Can You Overdose On Ketamine?

Written by Robert Hammell

With all drugs, there is a threshold that is too much for the human body to bear. The same is true with ketamine, which is a depressive and is very possible to overdose on. For a Ketamine overdose, there are some potentially disastrous consequences that may come as a result.[1] As the worldwide trend continues to rise towards ketamine recreational use (and misuse), it is important to know the risks involved and how to avoid the worst possible outcomes.[2]

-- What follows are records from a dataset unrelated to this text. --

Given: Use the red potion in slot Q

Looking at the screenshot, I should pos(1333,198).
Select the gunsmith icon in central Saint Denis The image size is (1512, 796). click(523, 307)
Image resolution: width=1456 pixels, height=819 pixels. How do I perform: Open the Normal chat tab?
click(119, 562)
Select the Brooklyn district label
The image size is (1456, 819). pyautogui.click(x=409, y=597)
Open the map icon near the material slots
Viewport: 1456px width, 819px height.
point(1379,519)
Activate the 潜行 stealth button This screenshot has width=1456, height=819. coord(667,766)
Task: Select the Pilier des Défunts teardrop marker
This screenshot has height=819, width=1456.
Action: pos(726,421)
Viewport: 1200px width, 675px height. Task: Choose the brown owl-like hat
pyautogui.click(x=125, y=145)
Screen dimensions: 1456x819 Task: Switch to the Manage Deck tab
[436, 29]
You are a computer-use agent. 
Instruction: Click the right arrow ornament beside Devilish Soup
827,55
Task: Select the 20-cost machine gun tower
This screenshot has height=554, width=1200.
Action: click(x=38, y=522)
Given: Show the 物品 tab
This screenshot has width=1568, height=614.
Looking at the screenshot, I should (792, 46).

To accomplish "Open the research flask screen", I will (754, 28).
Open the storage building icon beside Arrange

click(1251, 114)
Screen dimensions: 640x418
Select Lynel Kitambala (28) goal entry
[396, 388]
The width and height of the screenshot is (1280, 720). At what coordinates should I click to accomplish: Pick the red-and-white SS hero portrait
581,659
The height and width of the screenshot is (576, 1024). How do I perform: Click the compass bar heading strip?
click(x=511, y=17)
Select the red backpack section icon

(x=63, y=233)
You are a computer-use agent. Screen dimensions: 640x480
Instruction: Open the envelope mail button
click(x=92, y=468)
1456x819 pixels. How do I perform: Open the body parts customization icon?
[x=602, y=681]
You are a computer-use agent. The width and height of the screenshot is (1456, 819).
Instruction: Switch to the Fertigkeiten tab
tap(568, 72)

What happens with a Ketamine Overdose?

Ketamine is a dissociative anesthetic that was originally intended to be used by horses.[3] When taken in small doses, Ketamine can bring on a sense of relaxation, hallucinations, dizziness, and a feeling of detachment from one’s own body. But because of its strength, ketamine holds a lot of potential risks when taken in large amounts.[4] Physically, Ketamine can cause seizures, impair motor functions, or lead to respiratory shutdown. Depending on the context, each of these side effects can potentially be fatal. Ketamine might affect mental health too. Some of the psychological effects include the risk of addiction or depression. If an individual uses ketamine and becomes unconscious and his heart rate or breathing slows, it may well be a sign of an overdose, and emergency medical care should be sought.


Limiting the Risks of Ketamine Overdoses
When taken on its own, ketamine overdoses can be quite rare.[5] Usually, the overdose comes when ketamine is paired with some other substance. This is because the effects of ketamine are compounded with the other substance, creating an overwhelming effect that leads
to an overdose. A prime example of this is alcohol.[6] When taken together, these two depressives can compound into a dangerous mixture. It may also be risky to combine ketamine with drugs that have opposing effects. Not only do the drugs have the potential to work against each other, making it more difficult to tell when the safe threshold has been reached, but some evidence indicates that combining stimulants with ketamine can lead to increased psychotic symptoms.[7] With this in mind, it is generally better to avoid mixing ketamine with any other substances, whether they are legal or illegal.


Reference List
1. Ketamine Overdose Symptoms, Treatment & Long-Term Outlook. (2022, November 10). American Addiction Centers.

2. Joseph J. Palamar, Caroline Rutherford, and Katherine M. Keyes, 2021: Trends in Ketamine Use, Exposures, and Seizures in the United States up to 2019. American Journal of Public Health 111, 2046_2049,

3. Fielding, C. L., Brumbaugh, G. W., Matthews, N. S., Peck, K. E., & Roussel, A. J. (2006). Pharmacokinetics and clinical effects of a subanesthetic continuous rate infusion of ketamine in awake horses. American Journal of Veterinary Research, 67(9), 1484–1490.

4. Orhurhu VJ, Vashisht R, Claus LE, Cohen SP. Ketamine Toxicity. In: StatPearls. StatPearls Publishing, Treasure Island (FL); 2022. PMID: 31082131.

5. Dinis-Oliveira RJ. Metabolism and metabolomics of ketamine: a toxicological approach. Forensic Sci Res. 2017 Feb 20;2(1):2-10. doi: 10.1080/20961790.2017.1285219. PMID: 30483613; PMCID: PMC6197107.

6. Krystal JH, Petrakis IL, Webb E, Cooney NL, Karper LP, Namanworth S, Stetson P, Trevisan LA, Charney DS. Dose-related ethanol-like effects of the NMDA antagonist, ketamine, in recently detoxified alcoholics. Arch Gen Psychiatry. 1998 Apr;55(4):354-60. doi: 10.1001/archpsyc.55.4.354. PMID: 9554431.

7. Liu XB, Zhang Y, Wang XY, Hao W. The synergistic effect of dual use of amphetamine-type stimulants and ketamine on drug-induced psychotic symptoms in Chinese synthetic drug users. Oncotarget. 2017 Mar 22;8(39):66569-66575. doi: 10.18632/oncotarget.16474. PMID: 29029537; PMCID: PMC5630437.